Holcim Awards Silver went to a two-level zero energy certified school building design to be constructed on multiple campuses throughout Los Angeles. The project led by architects Swift Lee Office of Los Angeles uses “off-the shelf” components and modular panels to create a pre-fabricated system that features a double-layered façade for solar, acoustic, and environmental control and achieves a climate-responsive solution for each site.
Holcim Awards Bronze was presented to Julie Snow Architects of Minneapolis, for a border control station on the US frontier to Canada at Van Buren, Maine. The approach meets a range of stringent regulations for safety, operation and durability, sets zero net energy and water saving targets, and yet is a highly aesthetic structure marking the national frontier.
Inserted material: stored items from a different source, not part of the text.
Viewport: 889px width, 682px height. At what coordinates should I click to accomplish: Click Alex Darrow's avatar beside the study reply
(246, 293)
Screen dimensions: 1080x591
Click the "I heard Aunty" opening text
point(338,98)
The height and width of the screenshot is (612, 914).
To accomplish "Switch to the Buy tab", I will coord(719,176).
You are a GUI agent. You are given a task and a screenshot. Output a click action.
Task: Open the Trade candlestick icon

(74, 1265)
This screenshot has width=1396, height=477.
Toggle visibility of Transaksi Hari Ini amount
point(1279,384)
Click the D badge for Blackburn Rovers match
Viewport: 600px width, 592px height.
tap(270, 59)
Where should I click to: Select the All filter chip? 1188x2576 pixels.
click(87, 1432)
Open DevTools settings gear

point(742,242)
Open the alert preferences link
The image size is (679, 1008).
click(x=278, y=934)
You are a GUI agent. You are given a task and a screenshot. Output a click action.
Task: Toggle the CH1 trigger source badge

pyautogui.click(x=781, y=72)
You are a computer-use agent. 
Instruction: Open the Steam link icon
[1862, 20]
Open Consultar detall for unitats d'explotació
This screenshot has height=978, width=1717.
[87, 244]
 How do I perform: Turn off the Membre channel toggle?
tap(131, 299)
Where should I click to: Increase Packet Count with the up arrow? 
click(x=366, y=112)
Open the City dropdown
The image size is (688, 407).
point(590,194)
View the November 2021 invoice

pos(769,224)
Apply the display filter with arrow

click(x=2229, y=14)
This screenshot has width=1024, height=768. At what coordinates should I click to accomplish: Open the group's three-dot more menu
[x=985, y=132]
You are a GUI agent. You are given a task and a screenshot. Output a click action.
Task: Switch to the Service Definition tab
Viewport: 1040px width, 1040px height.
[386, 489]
You can see more info and images on the winners after the break. For a complete list of the winners including the acknowlodgement prizes and “next generation” prizes please click here.
Holcim Awards Gold 2011 North America Regional food-gathering nodes and logistics network, Iqaluit, NU, Canada
Type of project: Landscape, urban design and infrastructure projects
Start of construction: May 2012
Main author: Mason White, Lateral Office / InfraNet Lab, Toronto, ON, Canada
Further authors: Lola Sheppard and Fionn Byrne, Lateral Office / InfraNet Lab, Toronto, ON, Canada, and Nikole Bouchard, Lateral Office / InfraNet Lab, Princeton, NJ, USA
This socio-architectural project to create an Arctic Food Network (AFN) in Canada’s high arctic territory of Nunavut is a model to overcome the dependence of the Inuit community on expensive processed food products imported from the south. These foods have compromised the traditional diet centered on hunting and gathering of food provided by nature across a yearly cycle. The project responds to thorough research on the poor living conditions and health of the Inuit, and on the calendars, regional ecologies and transportation networks that are highly influenced by nature and tradition in these specific and extreme climatic and geographical conditions. The project intends to secure mobility between the scattered Inuit communities, allow a better distribution of local foods and serve as a series of bases for the reinforcement of traditional hunting – while also establishing new foundations for a sustainable, more independent economy.
Snowmobiles using their pre-existing trails provide the only feasible form of ground connection. To accomplish this network, a series of small hub facilities is introduced along the tracks, acknowledging the Inuit tradition of temporary enclosure in a cold climate. These multi-functional structures provide shelter but also act as data transmission centers, ecological management stations, and cultural centers which help to integrate the Inuit community internally and externally. The modest structures respond to local conditions, whether the site is on land, water/ice or the tidal fringe. Construction is based upon easy-to-assemble modules that also utilize abundant materials on site: rock aggregate and snow/ice.